Green began working with microsurgery techniques while working as an assistant with Max Som at Beth Israel Medical Hospital Center. Som was looking for a better solution to the reconstruction of the esophagus post-cancer treatment. In order to improve on the technique, Green introduced himself to Julius H. Jacobson, who had newly arrived at the Mount Sinai Medical Center, and was the first American to publish about using a surgical microscope to anastomose the smallest blood vessels. Green was given access to Jacobson's lab and practiced the same procedure.

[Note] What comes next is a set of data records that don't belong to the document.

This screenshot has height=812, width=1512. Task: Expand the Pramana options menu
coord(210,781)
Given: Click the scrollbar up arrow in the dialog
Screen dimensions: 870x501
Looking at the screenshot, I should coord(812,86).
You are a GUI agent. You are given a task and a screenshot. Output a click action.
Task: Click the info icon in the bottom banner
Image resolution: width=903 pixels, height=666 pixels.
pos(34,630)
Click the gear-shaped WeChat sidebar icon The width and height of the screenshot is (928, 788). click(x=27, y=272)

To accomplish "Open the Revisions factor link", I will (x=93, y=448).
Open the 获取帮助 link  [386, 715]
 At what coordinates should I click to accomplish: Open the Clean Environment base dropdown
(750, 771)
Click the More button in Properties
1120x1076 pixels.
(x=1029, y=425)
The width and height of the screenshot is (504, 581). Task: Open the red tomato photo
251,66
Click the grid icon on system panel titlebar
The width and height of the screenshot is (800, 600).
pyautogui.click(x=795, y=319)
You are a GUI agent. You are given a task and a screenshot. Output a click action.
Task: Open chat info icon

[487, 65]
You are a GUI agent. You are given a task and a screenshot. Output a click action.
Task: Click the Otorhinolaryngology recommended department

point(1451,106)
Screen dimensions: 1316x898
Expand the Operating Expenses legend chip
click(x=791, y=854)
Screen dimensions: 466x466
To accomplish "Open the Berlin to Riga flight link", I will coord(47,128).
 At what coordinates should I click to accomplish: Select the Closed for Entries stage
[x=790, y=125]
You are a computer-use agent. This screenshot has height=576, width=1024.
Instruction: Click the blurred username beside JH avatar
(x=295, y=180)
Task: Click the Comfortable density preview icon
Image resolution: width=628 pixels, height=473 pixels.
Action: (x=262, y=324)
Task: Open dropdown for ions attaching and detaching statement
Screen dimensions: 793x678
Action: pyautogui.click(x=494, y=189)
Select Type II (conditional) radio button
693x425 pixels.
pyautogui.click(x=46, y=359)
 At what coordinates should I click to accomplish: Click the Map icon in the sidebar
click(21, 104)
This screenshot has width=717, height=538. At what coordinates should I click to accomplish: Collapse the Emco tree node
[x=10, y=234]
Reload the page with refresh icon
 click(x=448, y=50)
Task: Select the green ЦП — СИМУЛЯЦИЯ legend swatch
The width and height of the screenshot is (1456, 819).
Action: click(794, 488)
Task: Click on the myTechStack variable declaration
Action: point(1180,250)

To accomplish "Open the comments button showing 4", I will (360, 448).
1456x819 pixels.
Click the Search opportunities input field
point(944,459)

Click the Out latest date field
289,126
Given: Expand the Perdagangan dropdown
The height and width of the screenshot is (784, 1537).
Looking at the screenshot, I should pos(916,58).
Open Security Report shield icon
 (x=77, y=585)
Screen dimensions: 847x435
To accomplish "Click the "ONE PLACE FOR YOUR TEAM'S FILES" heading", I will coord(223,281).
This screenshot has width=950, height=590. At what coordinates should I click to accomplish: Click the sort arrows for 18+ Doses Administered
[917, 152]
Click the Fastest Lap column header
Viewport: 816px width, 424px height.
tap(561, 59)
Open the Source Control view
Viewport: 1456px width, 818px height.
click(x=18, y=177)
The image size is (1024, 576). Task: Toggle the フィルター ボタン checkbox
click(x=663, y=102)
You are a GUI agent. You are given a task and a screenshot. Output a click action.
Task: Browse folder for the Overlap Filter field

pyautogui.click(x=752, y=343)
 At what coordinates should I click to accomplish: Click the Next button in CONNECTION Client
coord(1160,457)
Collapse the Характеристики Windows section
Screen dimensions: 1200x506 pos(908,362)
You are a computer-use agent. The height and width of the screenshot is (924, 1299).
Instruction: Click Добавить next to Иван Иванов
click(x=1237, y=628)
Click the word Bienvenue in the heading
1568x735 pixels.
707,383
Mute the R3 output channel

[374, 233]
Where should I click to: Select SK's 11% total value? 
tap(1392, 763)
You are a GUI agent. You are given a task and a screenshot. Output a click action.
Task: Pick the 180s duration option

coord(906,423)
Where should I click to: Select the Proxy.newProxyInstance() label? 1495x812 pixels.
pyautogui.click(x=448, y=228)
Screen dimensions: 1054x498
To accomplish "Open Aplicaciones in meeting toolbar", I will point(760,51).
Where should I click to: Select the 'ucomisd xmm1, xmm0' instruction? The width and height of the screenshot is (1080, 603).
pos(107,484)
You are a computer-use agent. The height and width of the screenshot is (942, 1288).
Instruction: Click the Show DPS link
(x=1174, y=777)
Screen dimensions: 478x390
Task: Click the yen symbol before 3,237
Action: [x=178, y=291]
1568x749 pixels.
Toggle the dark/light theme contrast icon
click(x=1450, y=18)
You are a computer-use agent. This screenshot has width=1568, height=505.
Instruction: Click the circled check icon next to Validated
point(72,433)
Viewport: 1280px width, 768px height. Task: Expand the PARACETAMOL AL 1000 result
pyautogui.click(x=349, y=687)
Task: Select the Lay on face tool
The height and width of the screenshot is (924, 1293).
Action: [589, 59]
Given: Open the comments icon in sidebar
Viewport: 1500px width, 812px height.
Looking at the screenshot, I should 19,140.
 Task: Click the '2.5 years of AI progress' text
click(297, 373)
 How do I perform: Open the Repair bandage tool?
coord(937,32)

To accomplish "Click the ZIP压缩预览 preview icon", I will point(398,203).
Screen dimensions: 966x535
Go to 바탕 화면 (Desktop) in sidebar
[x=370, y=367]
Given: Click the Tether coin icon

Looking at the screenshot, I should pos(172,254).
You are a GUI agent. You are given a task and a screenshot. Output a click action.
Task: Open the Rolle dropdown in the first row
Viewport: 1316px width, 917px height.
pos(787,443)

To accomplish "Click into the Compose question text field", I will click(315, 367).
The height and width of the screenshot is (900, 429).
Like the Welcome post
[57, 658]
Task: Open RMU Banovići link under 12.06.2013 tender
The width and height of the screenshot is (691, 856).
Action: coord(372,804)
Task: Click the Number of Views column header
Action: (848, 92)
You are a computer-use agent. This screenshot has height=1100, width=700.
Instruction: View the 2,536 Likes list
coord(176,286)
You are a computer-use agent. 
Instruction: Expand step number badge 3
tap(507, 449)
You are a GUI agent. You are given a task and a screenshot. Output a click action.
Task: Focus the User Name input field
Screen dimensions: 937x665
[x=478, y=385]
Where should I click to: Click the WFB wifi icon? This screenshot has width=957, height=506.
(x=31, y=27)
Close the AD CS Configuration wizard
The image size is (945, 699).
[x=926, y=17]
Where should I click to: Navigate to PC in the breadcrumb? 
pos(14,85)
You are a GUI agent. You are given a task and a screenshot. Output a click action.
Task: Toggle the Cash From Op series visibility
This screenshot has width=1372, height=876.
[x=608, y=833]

In an excerpt from Green's "After 50 years, a personal reflection on the development of internal thoracic artery (ITA) grafting", he reported that, "Although the procedure had been prohibited at the New York University Hospital, David Tice, Director of Surgery at the affiliated New York Veterans Administration Hospital, invited me to do it there. I did the first internal thoracic artery (ITA)-left anterior descending (LAD) artery anastomosis in the United States there in February of 1968."

In 1968 Green was a spokesman for the research team at the New York University of Medicine at the annual Clinical Congress of American College of Surgeons, sharing the outcomes of 12 patients on whom he had performed the surgery. In 1971 he documented his research and work on "coronary artery bypass grafts for congestive heart failure; a report of experiences with 40 patients" in The Journal of Thoracic and Cardiovascular Surgery (supported in part by a grant from the National Heart and Lung Institutes of the National Institutes of Health), which was read at the 51st Annual Meeting of The American Association for Thoracic Surgery, in Atlanta, Georgia in April 1971. In 1972, at the Coronary Artery Surgery Clifton Symposium, Williams Glenn, chief of surgery at Yale School of Medicine, spoke against operating on the heart's arteries, while Green gave arguments for it. In 1973 Green spoke on the topic at the scientific sessions at the American Heart Association, Pennsylvania Affiliate. Green served as president of the International Symposium Internal Thoracic Artery for Myocardial Revascularization in the early 1990s, and has lectured in France, Sweden, Norway, Germany, Greece, England, and Argentina, among others.

==Personal life==
Green is married to children's book author Sheila Greenwald. They have two sons.